Rather, these bloodlines helped prepare premortally chosen candidates for special earthly missions to serve mankind, not to rule them. All are God’s children, for as the Apostle Paul noted, “And hath made of one blood all nations of men for to dwell on all the face of the earth” (Acts 17:26). Nevertheless, Erastus Snow gave the following insight: “For he has had his eye upon the chosen spirits that have come upon the earth in the various ages from the beginning of the world up to this time.”
Loving service was the epitome of the Grail code and chivalry. It would be through a destined divine channel that God would route spiritual blessings to an unhealed world. The house of Israel was uncommon in the promises given to its seed: “For thou art an holy people unto the Lord thy God: the Lord thy God hath chosen thee to be a special people unto himself, above all people that are upon the face of the earth” (Deuteronomy 7:6).
The Savior could have had numerous children from several wives. These infants, of both sexes, would form a distinct tribal ancestry. Mary Magdalene, Mary and Martha, and perhaps others may have been “Grail Mothers.” By right of primogeniture, Mary Magdalene’s first male child might have been given the name-titles of Shiloh ben Jesus or Joseph bar Jesus.

LISTING ::
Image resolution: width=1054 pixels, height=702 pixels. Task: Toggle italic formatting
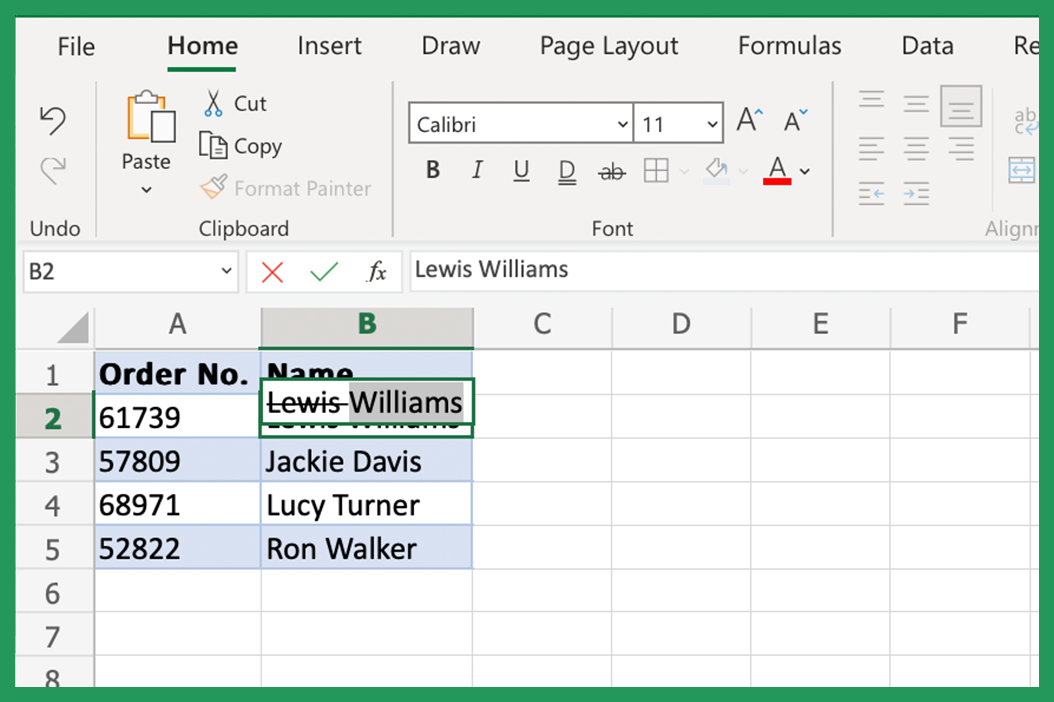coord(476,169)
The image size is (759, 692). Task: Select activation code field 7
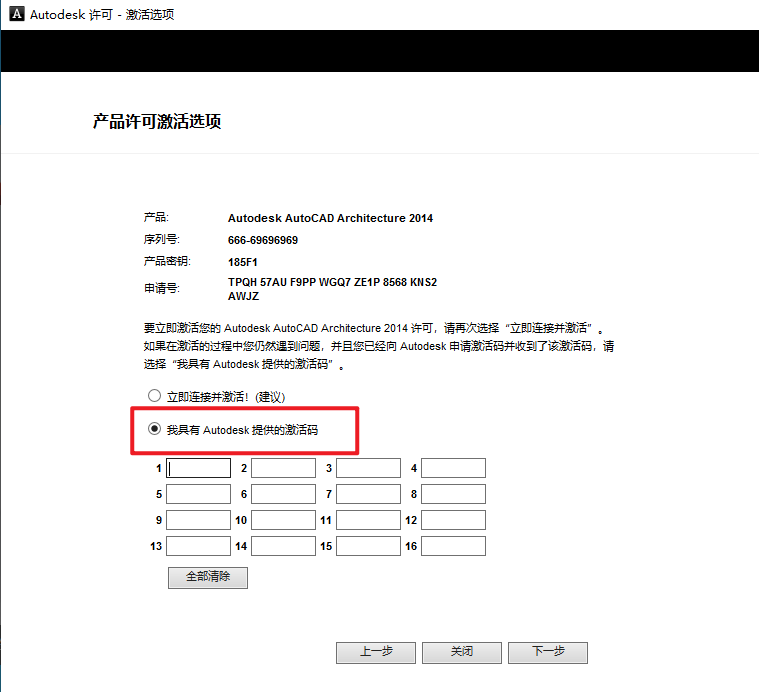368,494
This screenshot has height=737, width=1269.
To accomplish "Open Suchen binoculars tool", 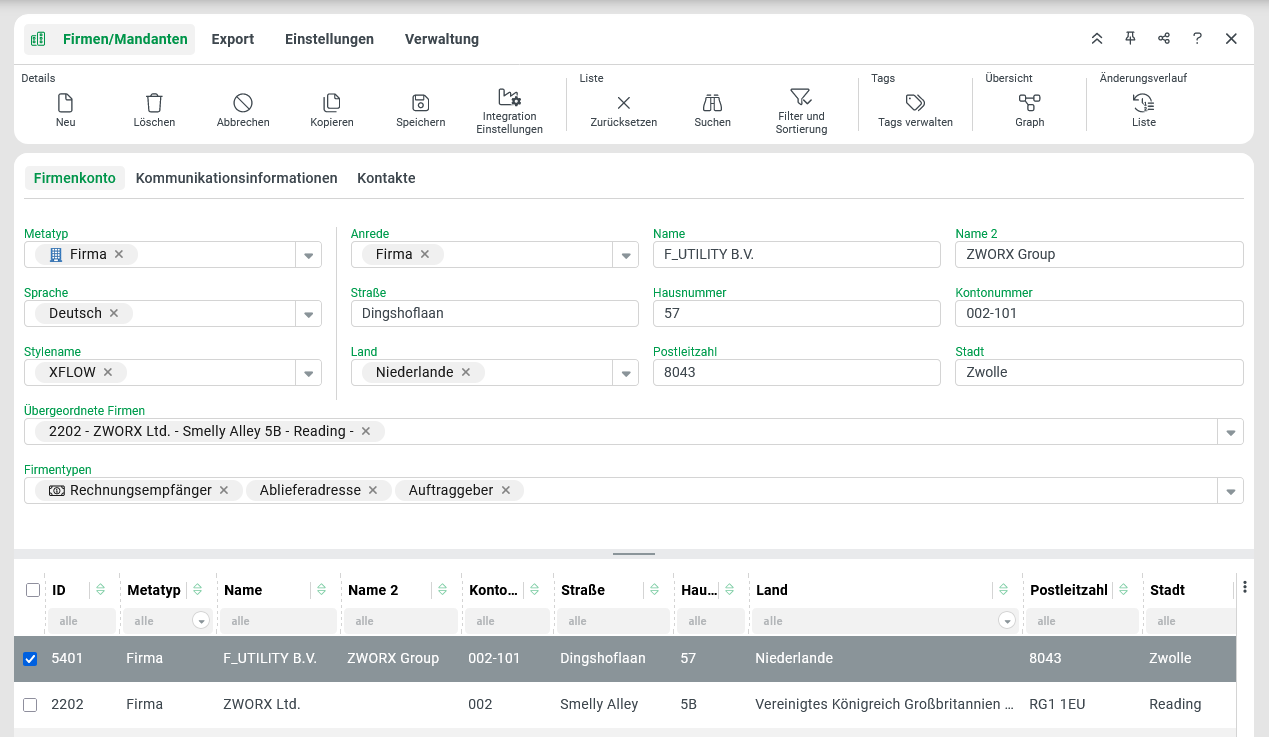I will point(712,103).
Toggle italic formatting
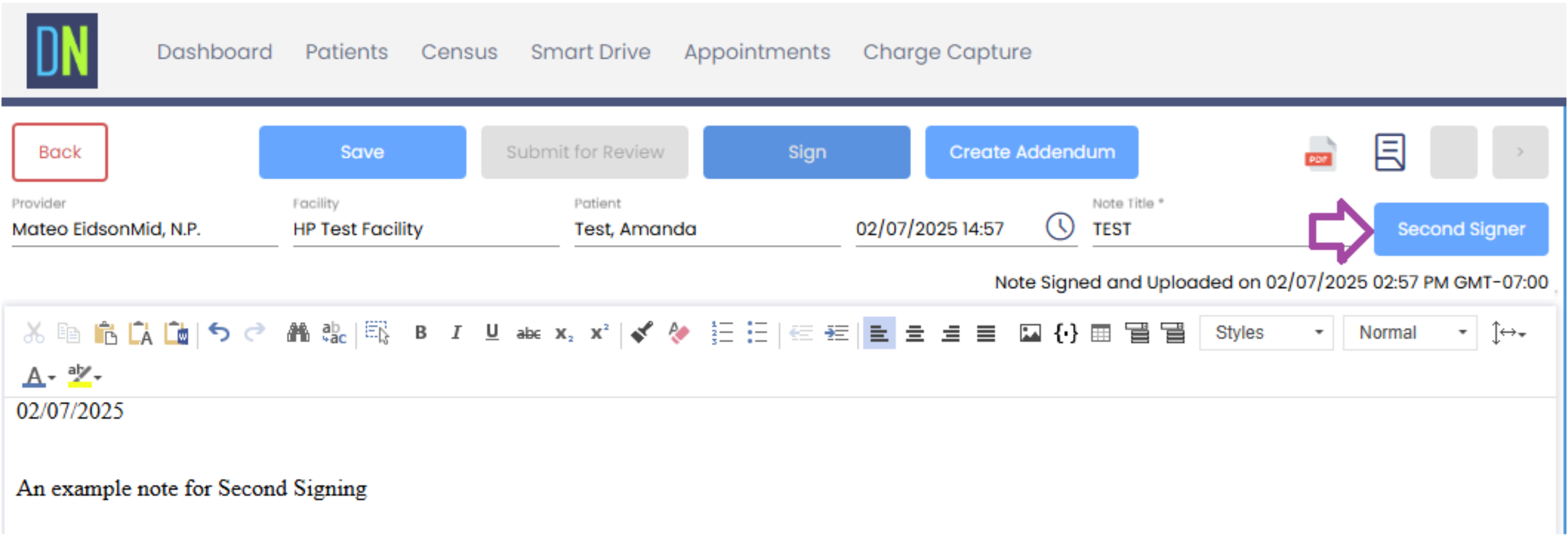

LIST OF TASKS ::
**A)** From the passage on sacred bloodlines, return the words from "Loving service was" up to and including "Joseph bar Jesus.", copied verbatim.
**B)** According to the passage on sacred bloodlines, what was the epitome of the Grail code and chivalry?

REPLIES ::
**A)**
Loving service was the epitome of the Grail code and chivalry. It would be through a destined divine channel that God would route spiritual blessings to an unhealed world. The house of Israel was uncommon in the promises given to its seed: “For thou art an holy people unto the Lord thy God: the Lord thy God hath chosen thee to be a special people unto himself, above all people that are upon the face of the earth” (Deuteronomy 7:6).
The Savior could have had numerous children from several wives. These infants, of both sexes, would form a distinct tribal ancestry. Mary Magdalene, Mary and Martha, and perhaps others may have been “Grail Mothers.” By right of primogeniture, Mary Magdalene’s first male child might have been given the name-titles of Shiloh ben Jesus or Joseph bar Jesus.

**B)** Loving service.